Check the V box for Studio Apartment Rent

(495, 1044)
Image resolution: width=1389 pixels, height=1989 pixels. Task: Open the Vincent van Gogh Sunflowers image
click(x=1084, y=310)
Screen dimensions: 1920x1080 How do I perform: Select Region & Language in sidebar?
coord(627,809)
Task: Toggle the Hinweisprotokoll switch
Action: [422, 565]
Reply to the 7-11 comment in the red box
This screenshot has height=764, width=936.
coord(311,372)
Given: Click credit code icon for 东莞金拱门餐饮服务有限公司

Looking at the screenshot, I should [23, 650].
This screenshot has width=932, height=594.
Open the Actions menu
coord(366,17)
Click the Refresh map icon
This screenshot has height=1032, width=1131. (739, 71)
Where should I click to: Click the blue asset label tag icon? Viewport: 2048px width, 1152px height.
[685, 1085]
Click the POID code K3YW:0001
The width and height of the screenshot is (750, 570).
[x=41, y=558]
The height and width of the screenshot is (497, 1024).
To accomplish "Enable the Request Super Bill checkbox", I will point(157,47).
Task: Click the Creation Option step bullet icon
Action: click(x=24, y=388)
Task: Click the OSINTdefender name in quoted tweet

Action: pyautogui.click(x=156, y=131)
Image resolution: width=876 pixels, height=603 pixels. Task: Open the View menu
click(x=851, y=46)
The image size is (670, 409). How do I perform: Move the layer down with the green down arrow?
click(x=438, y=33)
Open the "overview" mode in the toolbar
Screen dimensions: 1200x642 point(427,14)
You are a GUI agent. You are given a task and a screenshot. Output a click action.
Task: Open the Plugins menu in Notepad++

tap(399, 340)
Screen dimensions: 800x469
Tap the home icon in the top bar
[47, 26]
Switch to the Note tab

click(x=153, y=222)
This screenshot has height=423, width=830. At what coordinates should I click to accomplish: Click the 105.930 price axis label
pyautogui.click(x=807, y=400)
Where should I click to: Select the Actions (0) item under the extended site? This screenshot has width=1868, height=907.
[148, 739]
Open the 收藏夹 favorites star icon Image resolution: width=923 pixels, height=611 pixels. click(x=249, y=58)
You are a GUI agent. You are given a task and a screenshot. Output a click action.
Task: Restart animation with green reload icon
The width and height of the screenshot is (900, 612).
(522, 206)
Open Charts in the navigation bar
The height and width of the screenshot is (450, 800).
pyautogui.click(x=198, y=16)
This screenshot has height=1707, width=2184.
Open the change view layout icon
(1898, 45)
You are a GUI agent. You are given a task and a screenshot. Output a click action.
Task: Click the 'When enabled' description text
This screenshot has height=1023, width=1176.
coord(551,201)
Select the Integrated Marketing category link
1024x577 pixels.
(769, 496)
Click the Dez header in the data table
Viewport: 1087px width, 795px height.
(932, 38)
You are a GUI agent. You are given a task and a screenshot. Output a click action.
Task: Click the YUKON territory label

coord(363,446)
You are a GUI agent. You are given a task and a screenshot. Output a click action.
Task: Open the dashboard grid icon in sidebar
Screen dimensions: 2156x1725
···
Rewrite every row above with "GUI agent" changed to "desktop agent" and the rest left as it is.

→ **Task solution**:
Check the V box for Studio Apartment Rent

(495, 1044)
Image resolution: width=1389 pixels, height=1989 pixels. Task: Open the Vincent van Gogh Sunflowers image
click(x=1084, y=310)
Screen dimensions: 1920x1080 How do I perform: Select Region & Language in sidebar?
coord(627,809)
Task: Toggle the Hinweisprotokoll switch
Action: [422, 565]
Reply to the 7-11 comment in the red box
This screenshot has height=764, width=936.
coord(311,372)
Given: Click credit code icon for 东莞金拱门餐饮服务有限公司

Looking at the screenshot, I should [23, 650].
This screenshot has width=932, height=594.
Open the Actions menu
coord(366,17)
Click the Refresh map icon
This screenshot has height=1032, width=1131. (739, 71)
Where should I click to: Click the blue asset label tag icon? Viewport: 2048px width, 1152px height.
[685, 1085]
Click the POID code K3YW:0001
The width and height of the screenshot is (750, 570).
[x=41, y=558]
The height and width of the screenshot is (497, 1024).
To accomplish "Enable the Request Super Bill checkbox", I will point(157,47).
Task: Click the Creation Option step bullet icon
Action: click(x=24, y=388)
Task: Click the OSINTdefender name in quoted tweet

Action: pyautogui.click(x=156, y=131)
Image resolution: width=876 pixels, height=603 pixels. Task: Open the View menu
click(x=851, y=46)
The image size is (670, 409). How do I perform: Move the layer down with the green down arrow?
click(x=438, y=33)
Open the "overview" mode in the toolbar
Screen dimensions: 1200x642 point(427,14)
You are a desktop agent. You are given a task and a screenshot. Output a click action.
Task: Open the Plugins menu in Notepad++

tap(399, 340)
Screen dimensions: 800x469
Tap the home icon in the top bar
[47, 26]
Switch to the Note tab

click(x=153, y=222)
This screenshot has height=423, width=830. At what coordinates should I click to accomplish: Click the 105.930 price axis label
pyautogui.click(x=807, y=400)
Where should I click to: Select the Actions (0) item under the extended site? This screenshot has width=1868, height=907.
[148, 739]
Open the 收藏夹 favorites star icon Image resolution: width=923 pixels, height=611 pixels. click(x=249, y=58)
You are a desktop agent. You are given a task and a screenshot. Output a click action.
Task: Restart animation with green reload icon
The width and height of the screenshot is (900, 612).
(522, 206)
Open Charts in the navigation bar
The height and width of the screenshot is (450, 800).
pyautogui.click(x=198, y=16)
This screenshot has height=1707, width=2184.
Open the change view layout icon
(1898, 45)
You are a desktop agent. You are given a task and a screenshot. Output a click action.
Task: Click the 'When enabled' description text
This screenshot has height=1023, width=1176.
coord(551,201)
Select the Integrated Marketing category link
1024x577 pixels.
(769, 496)
Click the Dez header in the data table
Viewport: 1087px width, 795px height.
(932, 38)
You are a desktop agent. You are given a task and a screenshot. Output a click action.
Task: Click the YUKON territory label

coord(363,446)
You are a desktop agent. You are given a task and a screenshot. Output a click action.
Task: Open the dashboard grid icon in sidebar
Screen dimensions: 2156x1725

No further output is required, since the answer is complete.